Sachets d’artemisia prêts à la vente

Pour l’anticiper, Béoogo Néere-CI a remis au groupement des agriculteurs un lot de 400 sachets pouvant contenir 40 grammes d’artemisia séchée (soit la dose recommandée pour le traitement d’un cas de paludisme en 7 jours). Nous avons collé sur ces sachets des étiquettes avec le mode d’emploi de la tisane.  Il y a aussi une version « dessinée » du mode d’emploi sur des affiches à l‘attention de celles et ceux qui ne savent pas lire.

Après cette réunion, en milieu de matinée, l’ensemble du groupe s’est déplacé vers les deux lieux de culture pour des conseils sur le terrain et une nouvelle formation destinée, cette fois, à la culture d’une autre variété d’artemisia, l’artemisia « afra » qui, bien que ne contenant pas d’artémisinine, possède pourtant des propriétés antipaludiques équivalentes à celles de l’artemisia « annua ».

 

 

Modèle d’affiche pour expliquer la préparation de la tisane d’artemisia et son mode de prise

Comme le laisse entendre sa dénomination, l’artemisia « annua » est une plante annuelle dont la durée de vie, du semis à la récolte, s’étend sur environ 10 mois. Pour une récolte future, il sera indispensable de procéder à un nouveau semis au début de la prochaine saison. L’artemisia « annua » est aussi une plante beaucoup mieux acclimatée aux latitudes tempérées où elle pousse sans devoir être l’objet de soins particuliers. Ce n’est pas le cas en Afrique où elle doit être cultivée avec des soins vigilants, notamment en matière de fumure et d’irrigation. On le voit très clairement lorsqu’on est attentif à la taille des plants d’artemisia « annua » : ils atteignent une hauteur de 1 m 80 à 2 m  lors de la floraison chez les membres de BNCI  qui ont fait l’expérience de la cultiver en Belgique ou en France en 2020 et 2021 … alors que la même plante en bonne santé dépasse rarement les 60 cm à Pissi au même degré de maturité.

* [Exercices proposés]:
(A) Indiquez si chacune des affirmations suivantes concorde avec l'extrait, en citant les mots qui le prouvent : (i) le lot remis au groupement comptait 400 sachets ; (ii) l'artemisia « afra » contient de l'artémisinine ; (iii) à Pissi, l'artemisia « annua » dépasse souvent 1 m 80.
(B) Répondez à ces questions d'après l'extrait :
(i) Quelle quantité d'artemisia séchée chaque sachet peut-il contenir ?
(ii) À quel moment de la journée le groupe s'est-il rendu sur les lieux de culture ?
(iii) Combien de temps dure approximativement la vie de l'artemisia « annua », du semis à la récolte ?
(C) Changez « étiquettes » en « vignettes » dans le passage de l'extrait qui s'ouvre sur les mots « Pour l’anticiper, Béoogo » et se clôt sur « savent pas lire. », puis recopiez ce passage.
Les entrées ne jouent aucun rôle dans ce travail.

* [Entrées fournies]:
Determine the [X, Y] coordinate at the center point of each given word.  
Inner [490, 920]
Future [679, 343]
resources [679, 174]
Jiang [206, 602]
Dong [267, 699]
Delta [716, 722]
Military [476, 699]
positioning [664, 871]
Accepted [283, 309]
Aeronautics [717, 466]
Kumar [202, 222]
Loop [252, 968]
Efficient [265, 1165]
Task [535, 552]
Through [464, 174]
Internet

* [Corrigé des exercices]:
(A)
(i) Oui : « un lot de 400 sachets ».
(ii) Non : « bien que ne contenant pas d’artémisinine ».
(iii) Non : « dépasse rarement les 60 cm à Pissi ».

(B)
(i) 40 grammes.
(ii) En milieu de matinée.
(iii) Environ 10 mois.

(C)
Pour l’anticiper, Béoogo Néere-CI a remis au groupement des agriculteurs un lot de 400 sachets pouvant contenir 40 grammes d’artemisia séchée (soit la dose recommandée pour le traitement d’un cas de paludisme en 7 jours). Nous avons collé sur ces sachets des vignettes avec le mode d’emploi de la tisane.  Il y a aussi une version « dessinée » du mode d’emploi sur des affiches à l‘attention de celles et ceux qui ne savent pas lire.